_REQUIREMENT_
Scan the data below for lines holding the word "agent", and copy each line found.

━━ RECORDS ━━

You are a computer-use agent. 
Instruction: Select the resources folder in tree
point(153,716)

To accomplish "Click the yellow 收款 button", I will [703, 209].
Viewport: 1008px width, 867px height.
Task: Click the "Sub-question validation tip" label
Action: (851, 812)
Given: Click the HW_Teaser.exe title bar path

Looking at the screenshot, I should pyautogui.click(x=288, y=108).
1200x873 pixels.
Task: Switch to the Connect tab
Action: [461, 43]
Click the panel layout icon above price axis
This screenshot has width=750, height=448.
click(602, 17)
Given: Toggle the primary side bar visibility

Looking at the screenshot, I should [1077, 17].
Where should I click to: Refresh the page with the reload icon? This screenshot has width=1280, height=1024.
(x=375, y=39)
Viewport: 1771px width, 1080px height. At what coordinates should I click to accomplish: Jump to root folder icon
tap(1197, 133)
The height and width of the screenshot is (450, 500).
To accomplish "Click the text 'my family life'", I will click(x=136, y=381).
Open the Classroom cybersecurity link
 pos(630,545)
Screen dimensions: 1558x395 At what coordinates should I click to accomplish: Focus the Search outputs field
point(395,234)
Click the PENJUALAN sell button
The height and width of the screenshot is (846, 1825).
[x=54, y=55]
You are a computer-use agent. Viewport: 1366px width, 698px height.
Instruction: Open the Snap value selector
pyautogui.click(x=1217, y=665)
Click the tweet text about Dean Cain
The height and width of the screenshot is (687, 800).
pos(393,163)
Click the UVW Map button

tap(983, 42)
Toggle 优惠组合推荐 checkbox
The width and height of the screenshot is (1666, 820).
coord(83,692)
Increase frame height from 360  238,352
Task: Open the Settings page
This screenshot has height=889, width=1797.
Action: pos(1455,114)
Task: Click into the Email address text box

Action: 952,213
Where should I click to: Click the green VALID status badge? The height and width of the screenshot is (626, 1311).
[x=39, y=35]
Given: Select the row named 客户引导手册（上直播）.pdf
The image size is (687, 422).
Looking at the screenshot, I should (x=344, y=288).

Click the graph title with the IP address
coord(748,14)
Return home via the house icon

━━━

_SOLUTION TO THIS EXERCISE_
You are a computer-use agent. 
You are a computer-use agent. Viewport: 1366px width, 698px height.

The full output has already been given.